Self-expandable metallic stents (SEMS) constitute an effective, non-surgical treatment for neoplastic intestinal obstruction, both as a palliative measure and as a bridge to surgery [
45]; SEMS must be fully or partially covered with a plastic film, which prevents colonization by the intestinal mucosa and allows a smooth delayed extraction. Loras C. et al. conducted an extensive review of the literature, describing 19 studies, for a total of 65 patients, describing SEMS as a safe and effective alternative to EBD and surgery for the treatment of short stenosis in CD patients, with possible advantages for complex or longer (>5 cm) strictures [
45]. A retrospective study by the same group, involving 17 CD patients treated with SEMS for symptomatic refractory colonic and ileocolic anastomosis strictures, reported a clinical efficacy rate of 64.7%, with patients remaining free of symptoms for an average follow-up period of 67 weeks [
46]; migration occurred in 52% of patients, and there were 4 cases of impaction, with one patient requiring surgery due to proximal stent migration. Another retrospective cohort involving 5 patients with anastomotic strictures, with uncovered SEMS placed for an average of 9.7 months, reported an 80% clinical efficacy rate at a mean follow-up of 28 months [
47]; the complication rate was 20% (n=1), and the 4 patients who did not require re-intervention showed an average long-term luminal patency of 34.8 months [
47]. A prospective cohort study involving 11 patients who received SEMS showed a 60% clinical success rate, with an adverse event rate of 73% (8/11), of which two patients required surgery related to the procedure, 6 patients experienced stent migration after an average time of 3 days. As a result, it was concluded that the risk of complications was too high to recommend the routine use of endoscopic metal stents for CD strictures [
48]. In a recent study with 21 CD patients, SEMS placement and following removal at day 7 resulted in clinical remission in 88% (14 of 16) of patients during follow-up (3-50 months) [
49], with an adverse event rate of 21%, including abdominal pain and asymptomatic stent migration. In a comparative study, 80 CD patients with symptomatic strictures (60% shorter than 4 cm) were randomized to fully-covered SEMS (39) or EBD (41); despite a similar safety profile, the stent group had a significantly higher proportion of patients requiring new therapeutic intervention at one-year follow-up due to symptoms recurrence (49% vs 20%) [
22]; notably, the difference in efficacy between EBD and fully-covered SEMS was not significant for strictures over 3 cm (both treatments achieving nearly 65% success) and primary stenosis (respectively 60% and 70%), with a high migration rate representing a potential limiting factor.

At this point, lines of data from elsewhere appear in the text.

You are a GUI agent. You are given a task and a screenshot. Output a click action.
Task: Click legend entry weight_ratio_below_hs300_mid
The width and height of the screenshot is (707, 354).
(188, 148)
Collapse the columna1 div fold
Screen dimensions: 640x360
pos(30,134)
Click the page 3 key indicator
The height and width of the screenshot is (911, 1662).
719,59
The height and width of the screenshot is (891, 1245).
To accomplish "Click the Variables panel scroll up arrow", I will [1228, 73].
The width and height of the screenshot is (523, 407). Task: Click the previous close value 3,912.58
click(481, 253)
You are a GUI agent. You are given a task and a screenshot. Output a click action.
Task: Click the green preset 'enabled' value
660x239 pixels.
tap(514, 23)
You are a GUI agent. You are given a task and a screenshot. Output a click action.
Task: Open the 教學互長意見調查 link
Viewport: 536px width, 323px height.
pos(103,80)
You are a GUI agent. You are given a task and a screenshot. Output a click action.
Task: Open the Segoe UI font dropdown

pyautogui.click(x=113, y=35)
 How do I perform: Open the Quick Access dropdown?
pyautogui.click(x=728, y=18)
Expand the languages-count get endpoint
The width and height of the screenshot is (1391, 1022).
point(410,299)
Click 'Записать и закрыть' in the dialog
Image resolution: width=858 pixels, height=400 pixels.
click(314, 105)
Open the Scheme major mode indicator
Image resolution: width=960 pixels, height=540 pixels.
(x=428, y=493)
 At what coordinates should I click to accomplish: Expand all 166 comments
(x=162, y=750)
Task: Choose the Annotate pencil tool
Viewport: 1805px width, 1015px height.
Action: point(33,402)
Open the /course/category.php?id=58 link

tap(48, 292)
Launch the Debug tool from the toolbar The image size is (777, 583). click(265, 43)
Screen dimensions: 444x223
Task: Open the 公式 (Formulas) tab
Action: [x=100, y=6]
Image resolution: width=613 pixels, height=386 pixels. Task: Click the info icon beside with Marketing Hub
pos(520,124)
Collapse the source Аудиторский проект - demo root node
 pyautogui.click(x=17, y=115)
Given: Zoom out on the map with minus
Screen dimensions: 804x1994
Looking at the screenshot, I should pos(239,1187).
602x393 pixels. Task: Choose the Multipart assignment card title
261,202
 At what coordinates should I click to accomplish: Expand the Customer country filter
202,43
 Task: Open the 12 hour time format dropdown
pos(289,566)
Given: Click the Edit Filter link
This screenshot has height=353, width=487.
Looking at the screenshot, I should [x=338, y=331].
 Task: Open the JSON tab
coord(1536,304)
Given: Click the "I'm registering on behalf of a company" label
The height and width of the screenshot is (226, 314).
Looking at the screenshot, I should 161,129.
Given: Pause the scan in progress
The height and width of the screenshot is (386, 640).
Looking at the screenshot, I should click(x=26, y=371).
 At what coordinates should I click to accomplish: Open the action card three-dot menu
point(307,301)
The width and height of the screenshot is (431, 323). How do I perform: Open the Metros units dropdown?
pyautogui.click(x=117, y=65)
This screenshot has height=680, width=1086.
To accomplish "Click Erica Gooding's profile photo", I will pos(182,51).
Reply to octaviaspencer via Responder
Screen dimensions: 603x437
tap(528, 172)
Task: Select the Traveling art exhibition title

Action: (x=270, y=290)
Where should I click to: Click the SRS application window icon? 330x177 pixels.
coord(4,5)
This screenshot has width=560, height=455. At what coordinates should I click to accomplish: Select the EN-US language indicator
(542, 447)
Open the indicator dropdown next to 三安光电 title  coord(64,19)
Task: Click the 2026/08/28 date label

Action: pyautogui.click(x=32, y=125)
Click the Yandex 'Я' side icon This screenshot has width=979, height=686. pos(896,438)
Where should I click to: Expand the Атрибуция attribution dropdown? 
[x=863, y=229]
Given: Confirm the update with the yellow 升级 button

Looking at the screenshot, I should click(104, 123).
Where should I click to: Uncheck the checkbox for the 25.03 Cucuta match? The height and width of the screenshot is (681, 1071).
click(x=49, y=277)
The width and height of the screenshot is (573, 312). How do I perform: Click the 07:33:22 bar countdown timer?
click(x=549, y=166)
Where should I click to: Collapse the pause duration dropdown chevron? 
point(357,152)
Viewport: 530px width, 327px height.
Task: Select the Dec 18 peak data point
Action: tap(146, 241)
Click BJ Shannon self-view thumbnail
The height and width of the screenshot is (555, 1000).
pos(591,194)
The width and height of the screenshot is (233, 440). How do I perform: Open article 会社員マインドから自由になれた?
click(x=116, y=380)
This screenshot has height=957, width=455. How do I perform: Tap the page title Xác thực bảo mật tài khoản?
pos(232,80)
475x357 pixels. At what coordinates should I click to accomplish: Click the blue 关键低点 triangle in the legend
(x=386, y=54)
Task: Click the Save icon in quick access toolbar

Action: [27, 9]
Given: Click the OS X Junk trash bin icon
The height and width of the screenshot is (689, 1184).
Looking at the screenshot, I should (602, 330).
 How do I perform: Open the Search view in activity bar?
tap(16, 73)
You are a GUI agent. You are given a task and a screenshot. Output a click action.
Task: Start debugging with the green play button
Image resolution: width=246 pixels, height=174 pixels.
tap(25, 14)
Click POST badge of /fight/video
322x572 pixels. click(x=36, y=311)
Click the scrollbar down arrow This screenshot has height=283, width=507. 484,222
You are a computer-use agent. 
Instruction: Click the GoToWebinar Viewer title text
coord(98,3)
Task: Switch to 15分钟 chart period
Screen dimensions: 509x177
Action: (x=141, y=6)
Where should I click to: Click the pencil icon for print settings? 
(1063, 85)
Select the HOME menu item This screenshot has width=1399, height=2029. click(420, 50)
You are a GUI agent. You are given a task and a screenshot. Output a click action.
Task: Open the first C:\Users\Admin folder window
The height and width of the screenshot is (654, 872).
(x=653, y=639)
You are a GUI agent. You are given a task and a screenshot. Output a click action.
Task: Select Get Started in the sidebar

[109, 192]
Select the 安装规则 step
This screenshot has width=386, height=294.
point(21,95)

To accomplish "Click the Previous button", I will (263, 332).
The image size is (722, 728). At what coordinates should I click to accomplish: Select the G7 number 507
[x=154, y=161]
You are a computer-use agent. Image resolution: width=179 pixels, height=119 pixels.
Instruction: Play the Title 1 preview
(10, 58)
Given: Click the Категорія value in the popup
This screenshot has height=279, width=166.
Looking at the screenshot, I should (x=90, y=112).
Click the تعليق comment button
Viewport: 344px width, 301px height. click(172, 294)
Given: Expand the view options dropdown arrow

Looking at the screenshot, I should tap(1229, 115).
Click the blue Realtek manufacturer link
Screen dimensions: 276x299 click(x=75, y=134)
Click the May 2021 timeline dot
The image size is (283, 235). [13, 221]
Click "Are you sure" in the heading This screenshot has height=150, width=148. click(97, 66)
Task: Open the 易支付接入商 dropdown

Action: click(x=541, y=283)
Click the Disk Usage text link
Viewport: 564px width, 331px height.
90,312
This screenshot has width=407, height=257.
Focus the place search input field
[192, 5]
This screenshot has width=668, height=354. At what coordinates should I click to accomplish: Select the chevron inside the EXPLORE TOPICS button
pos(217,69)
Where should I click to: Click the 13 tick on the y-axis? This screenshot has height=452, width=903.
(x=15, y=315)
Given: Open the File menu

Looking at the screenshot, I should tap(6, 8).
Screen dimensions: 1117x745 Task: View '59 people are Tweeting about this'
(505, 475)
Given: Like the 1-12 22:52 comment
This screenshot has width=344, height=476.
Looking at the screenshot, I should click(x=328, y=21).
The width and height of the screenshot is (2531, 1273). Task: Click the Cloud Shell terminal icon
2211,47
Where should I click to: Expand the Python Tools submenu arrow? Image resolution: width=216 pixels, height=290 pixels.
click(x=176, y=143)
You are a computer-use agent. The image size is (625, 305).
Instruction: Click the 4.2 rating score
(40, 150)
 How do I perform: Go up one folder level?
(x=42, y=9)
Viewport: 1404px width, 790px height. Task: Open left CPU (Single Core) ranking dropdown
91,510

Given the high rate of stent migration, Branche et al. investigated the Hanarostent stent, a partly covered SEMS with an antimigratory design and an early removal protocol; following promising results of an exploratory study in 7 CD patients [
50] they conducted a larger national study with the same device in 46 CD patients (73.9% with anastomotic stricture, median length of 3.1 ± 1.7 cm) observing clinical efficacy in 58.7% of the patients at 26 months follow-up, with no perforations and only 3 stent migrations reported (6.5%) [
51]. Comparative research is ongoing with a randomized clinical trial comparing EBD followed by SEMS placement versus surgical intervention in CD patients with de novo and primary symptomatic stenosis less than 10 cm long [
52].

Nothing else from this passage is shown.